Ionic Brands Corp. (CNSX:IONC) entered into a non-binding letter of intent to acquire certain assets of Lobe Sciences Ltd. (CNSX:LOBE) for CAD 23 million on November 30, 2020. Ionic Brands entered into asset purchase agreement to acquire certain assets of Lobe Sciences for CAD 31.9 million on February 22, 2021. Total CAD 32 million in sale proceeds to be received including a combination of cash, secured promissory note, and preferred shares of Ionic Brands. Pursuant to the agreement, on the closing date, Lobe's subsidiary vendor will receive consideration payable through a combination of the payment of CAD 1.75 million in cash and the issuance 100,406,701 series E non-voting preferred shares of Ionic Brands.
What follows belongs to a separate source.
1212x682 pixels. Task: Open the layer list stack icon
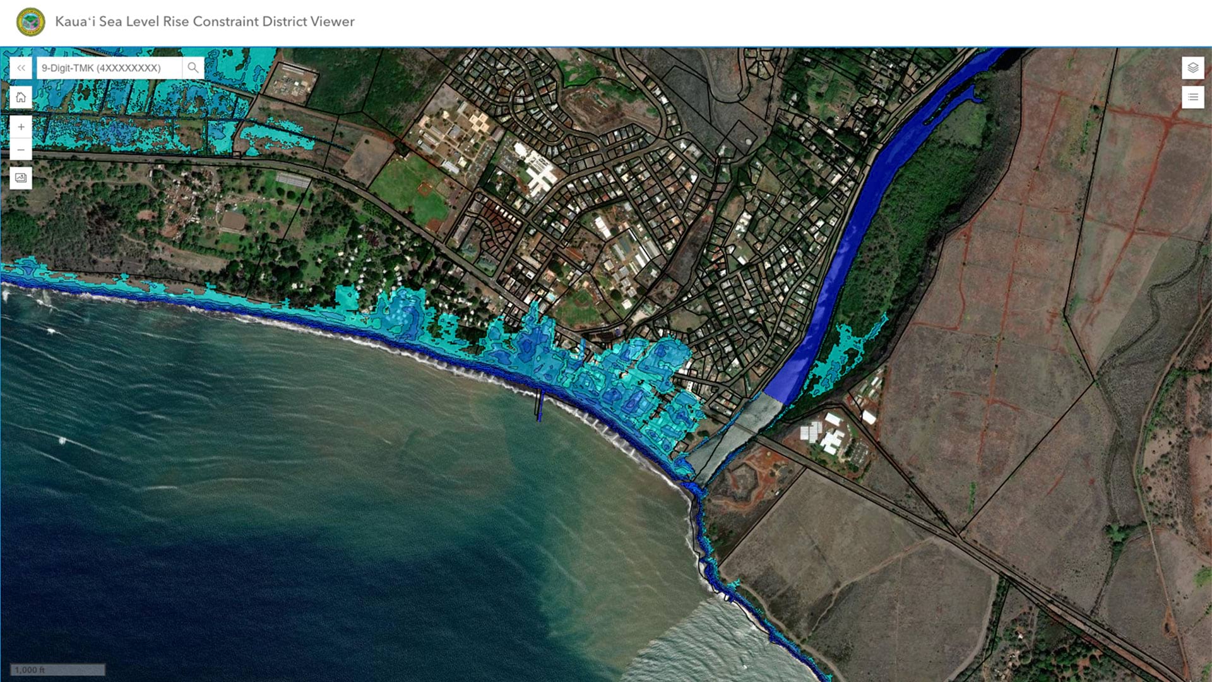[1192, 68]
Each Ionic Brands preference share is exchangeable into one Ionic Brands' share on a one-for-one basis and carries an annual dividend equal to 13% for a period of two years from the closing date, with Ionic Brands' preference shares automatically converting to Ionic Brands' shares four years from the issuance date and a secured promissory note in the principal amount of $0.05 million (CAD 0.03 million) maturing two years from the date of issue and bearing interest at a rate of 7%, secured by the assets. The sale price for the assets shall be a minimum of CAD 23 million, payable through the issuance of Ionic post-consolidation common shares. Following the closing, it is expected that Lobe will own approximately 49% of Ionic's common shares and Ionic's Board of Directors is expected to be comprised of five members and Lobe will have the right to appoint two directors to the Ionic board. Also, Ionic Brands' Board of Directors is expected to be comprised of seven members and Lobe will have the right to appoint two directors to the Ionic Brands' board.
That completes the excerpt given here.